Redmond Greenhouse owner Doug Stott said he’s never seen this warm of a winter in the nearly three decades he’s been gardening on the High Desert.

‘I’ve never seen the poppy up this high,” Stott said pointing to a bulb about to flower. “It’s incredible, just crazy.”

Stott said the early blooms will likely allow gardeners some early eats.

“We will be crunching into our salads a little bit earlier this year,” Stott said. “Kale, spinach, maybe some early lettuce varieties.”

But there is a catch, and it’s a big one: frost.

Stott and Detweiler say a cold snap could snap the life out of plants — ruining flowers, fruits and vegetables for the entire season.

“In the case of fruit trees, you may see damage to the flower and you won’t get the fruit set,” Detweiler said. She said there’s a good chance Central Oregon gardens will suffer.

“Ideally, it’s not a good situation to have,” Detweiler said. “Probably we’ll see pretty cold temps and some damage on the plant material.”

Stott said the warm temperatures are putting some of his customers are edge.

“The gardeners are in total panic right now as to, ‘What can we do?'” Stott said.

Experts say there’s really not much you can do, but there are a few tricks.

“Put mulching material on top the plants, to slow them down, block the light and that also insulates them,” Detweiler said.

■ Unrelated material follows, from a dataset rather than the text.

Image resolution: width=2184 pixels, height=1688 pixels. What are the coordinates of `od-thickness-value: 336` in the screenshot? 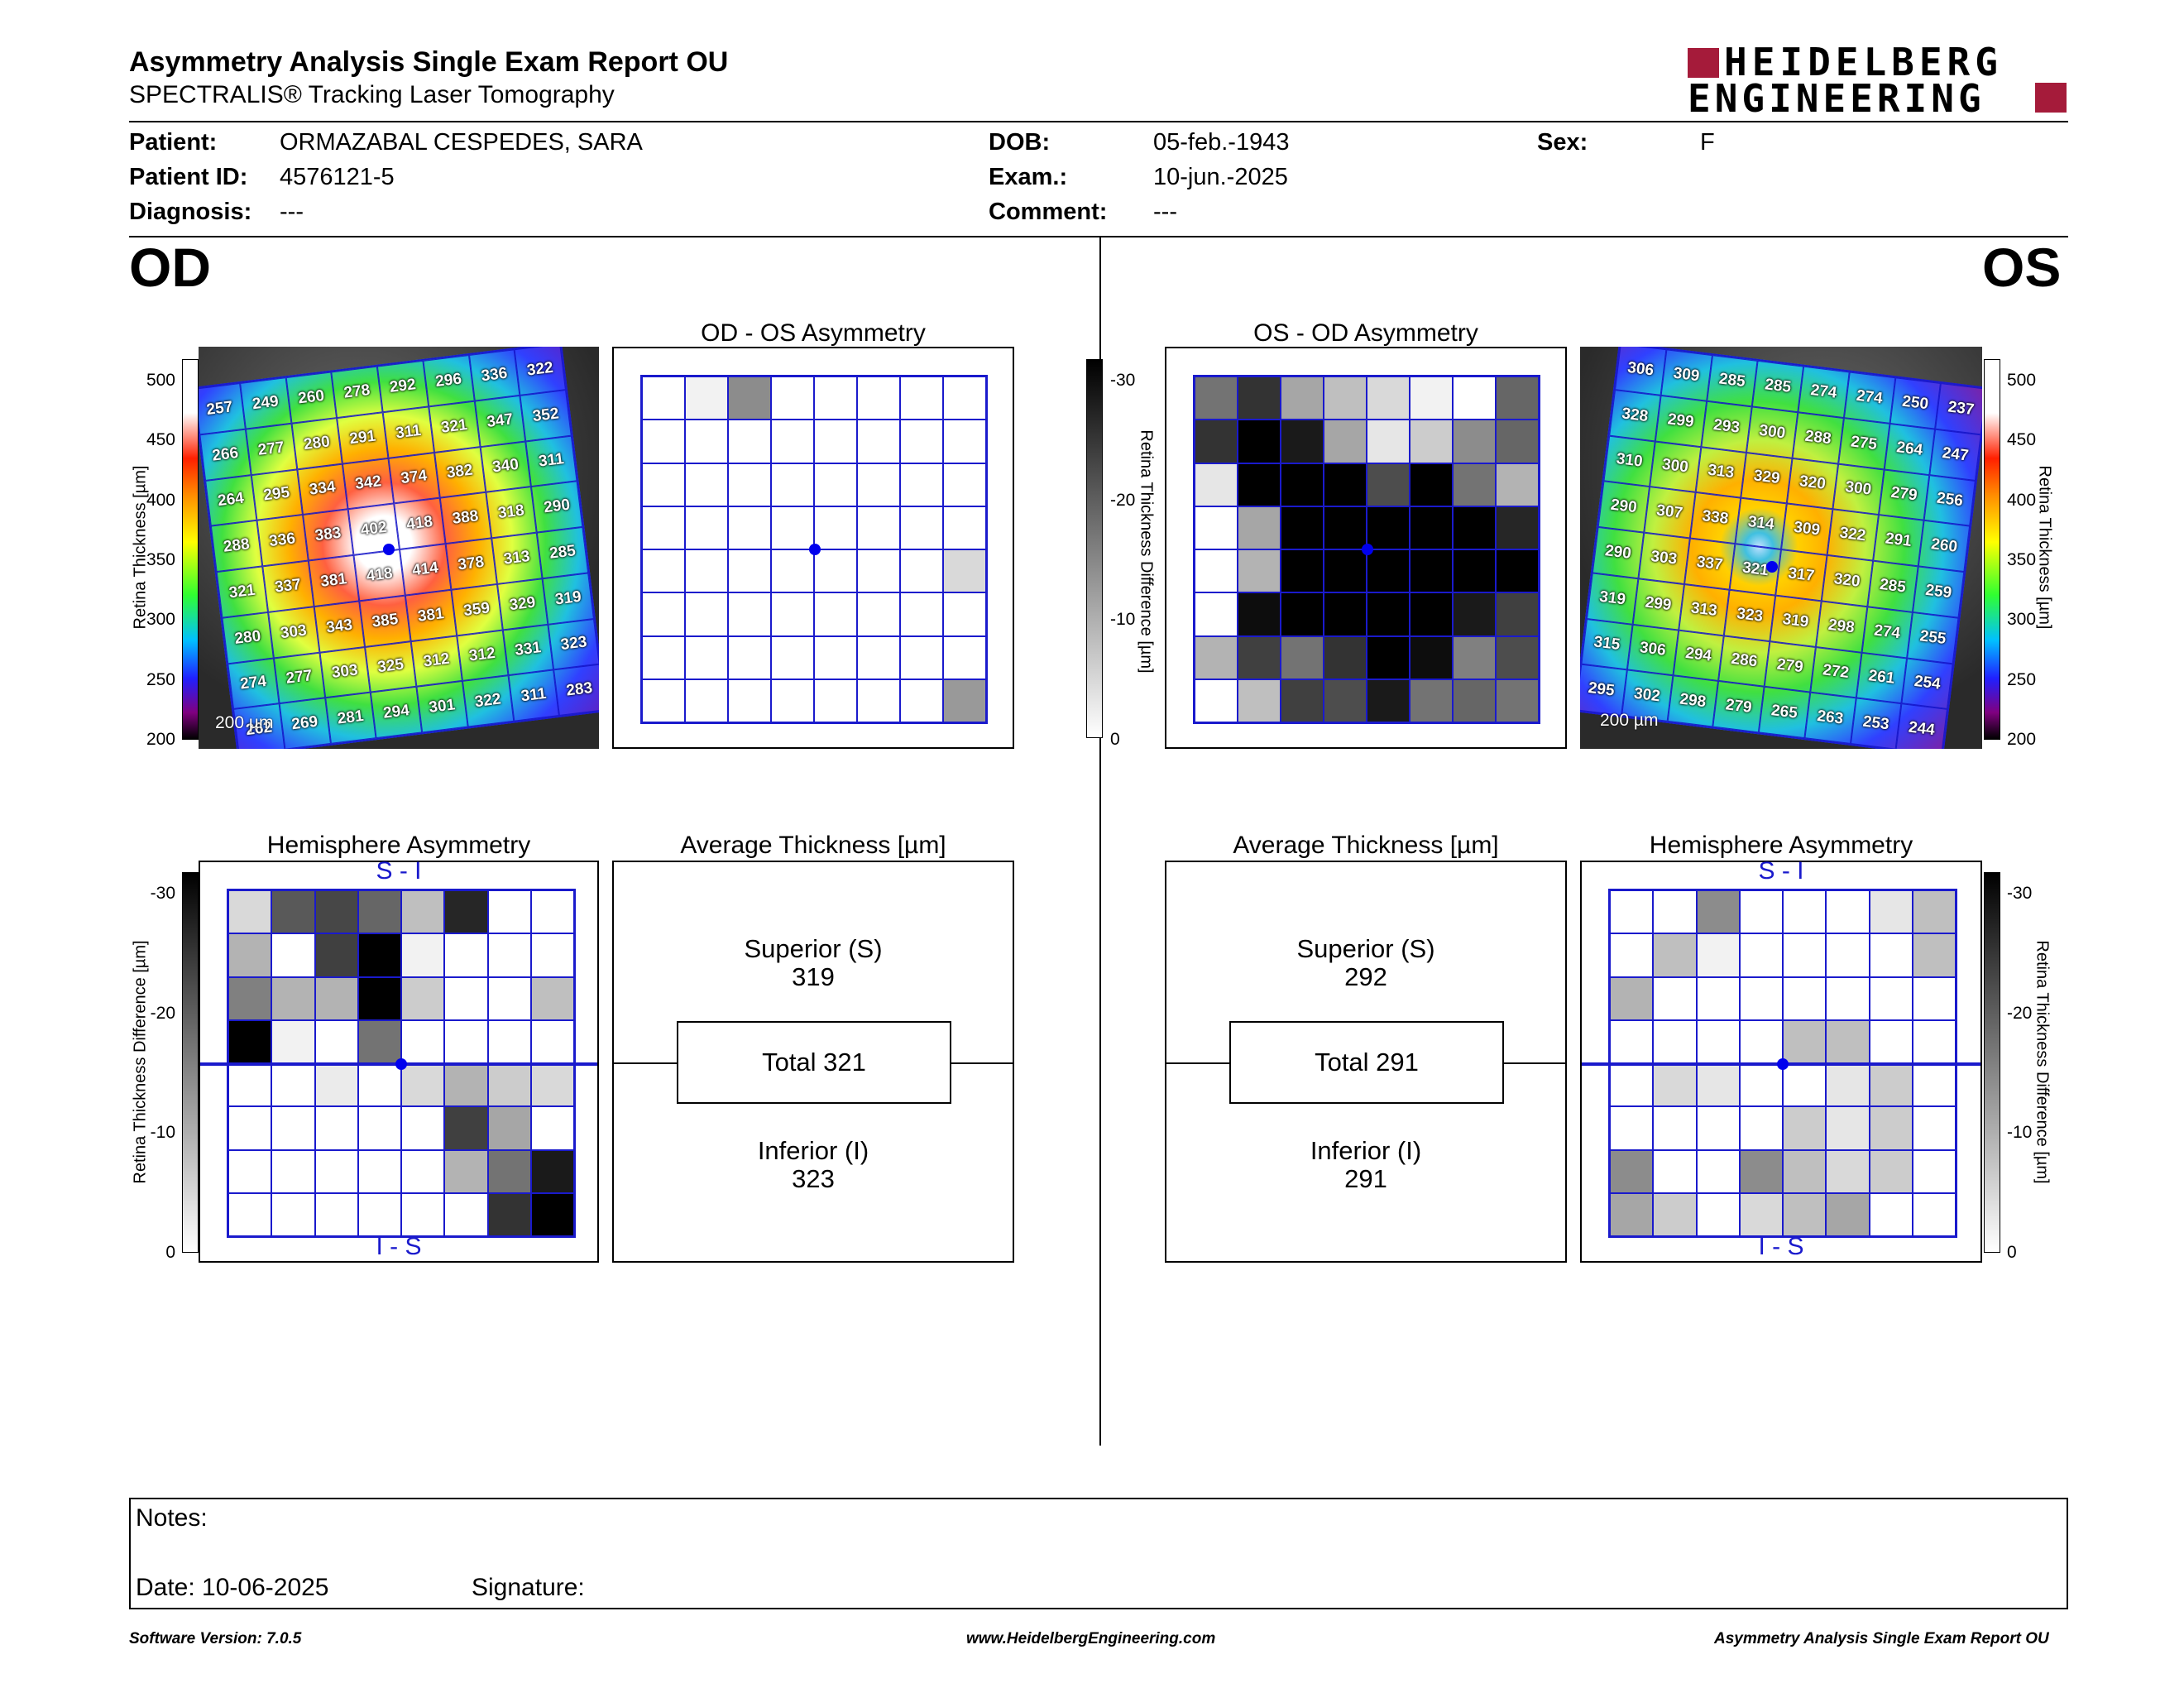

Stott said if it’s going to be cold, covering your plants with plastic such as FrostGuard can keep them a few degrees warmer.

The bottom line: This growing season could be really good…

“If this weather continues, we could be making history in Central Oregon,” Stott said.

…or it could be awful.

“We’re going to shed a lot of tears if winter does come,” Stott said.

Only time will tell.

“It’s all dependent on what the weather starts to do in the next few weeks as the plants leaf out,” Detweiler said.